=== DIRECTIVE A ===
Copy out the entire passage on the three waves of British comedians, word for word.

=== TEXT PROVIDED ===

Roger Wilmut, writing before alternative comedy had really impacted on television, identifies three waves of British comedians in the twentieth century. The first, dominant up to the Second World War but still a significant TV presence well into the 1980s, grew out of music hall and variety (1980: xvii). The second is what he calls the ‘NAAFI comedians’ (ibid.), which included Spike Milligan, Peter Sellers, Tony Hancock and others. The NAAFI comics signify an important shift in British comedy. According to Harry Secombe, they were ‘more educated 
 they brought a fresh approach to the whole thing’ (Wilmut 1985: 156). The Goon Show (BBC Home Service 1951–60) is frequently positioned as the progenitor of a tradition of surreal, cultish broadcast comedy that delighted a core audience while frequently mystifying or alienating others who didn’t ‘get’ it. Neale and Krutnik credit NAAFI comedians like Milligan (in particular) and Sellers with starting to deconstruct the conventions of traditional variety comedy (1990: 206). The third wave is what Wilmut calls the ‘university comedians’ (1980: xvii) – the ‘Oxbridge Mafia’ (Ibid.: xxii) would fuel both the ‘satire boom’ of the 1960s and the continuation of surreal British comedy via Monty Python’s Flying Circus (BBC 2 1969–74). Neale and Krutnik suggest that there was also a significant transformation in the audience for comedy during this period. The expansion of higher education created a niche but loyal audience for ‘clever’ comedy that required a degree of cultural capital to enjoy the humour – Monty Python’s audience was ‘a cult audience 
 and relatively young’ (1990: 207).

=== DIRECTIVE B ===
Write out the rows below again, swapping "hashtag" for "tag" and keeping everything else the same.

=== ENTRIES SUPPLIED ===
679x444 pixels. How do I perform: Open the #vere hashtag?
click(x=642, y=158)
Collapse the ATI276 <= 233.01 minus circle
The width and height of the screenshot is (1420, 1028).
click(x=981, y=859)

=== PROBLEM SOLUTION A ===
Roger Wilmut, writing before alternative comedy had really impacted on television, identifies three waves of British comedians in the twentieth century. The first, dominant up to the Second World War but still a significant TV presence well into the 1980s, grew out of music hall and variety (1980: xvii). The second is what he calls the ‘NAAFI comedians’ (ibid.), which included Spike Milligan, Peter Sellers, Tony Hancock and others. The NAAFI comics signify an important shift in British comedy. According to Harry Secombe, they were ‘more educated 
 they brought a fresh approach to the whole thing’ (Wilmut 1985: 156). The Goon Show (BBC Home Service 1951–60) is frequently positioned as the progenitor of a tradition of surreal, cultish broadcast comedy that delighted a core audience while frequently mystifying or alienating others who didn’t ‘get’ it. Neale and Krutnik credit NAAFI comedians like Milligan (in particular) and Sellers with starting to deconstruct the conventions of traditional variety comedy (1990: 206). The third wave is what Wilmut calls the ‘university comedians’ (1980: xvii) – the ‘Oxbridge Mafia’ (Ibid.: xxii) would fuel both the ‘satire boom’ of the 1960s and the continuation of surreal British comedy via Monty Python’s Flying Circus (BBC 2 1969–74). Neale and Krutnik suggest that there was also a significant transformation in the audience for comedy during this period. The expansion of higher education created a niche but loyal audience for ‘clever’ comedy that required a degree of cultural capital to enjoy the humour – Monty Python’s audience was ‘a cult audience 
 and relatively young’ (1990: 207).

=== PROBLEM SOLUTION B ===
679x444 pixels. How do I perform: Open the #vere tag?
click(x=642, y=158)
Collapse the ATI276 <= 233.01 minus circle
The width and height of the screenshot is (1420, 1028).
click(x=981, y=859)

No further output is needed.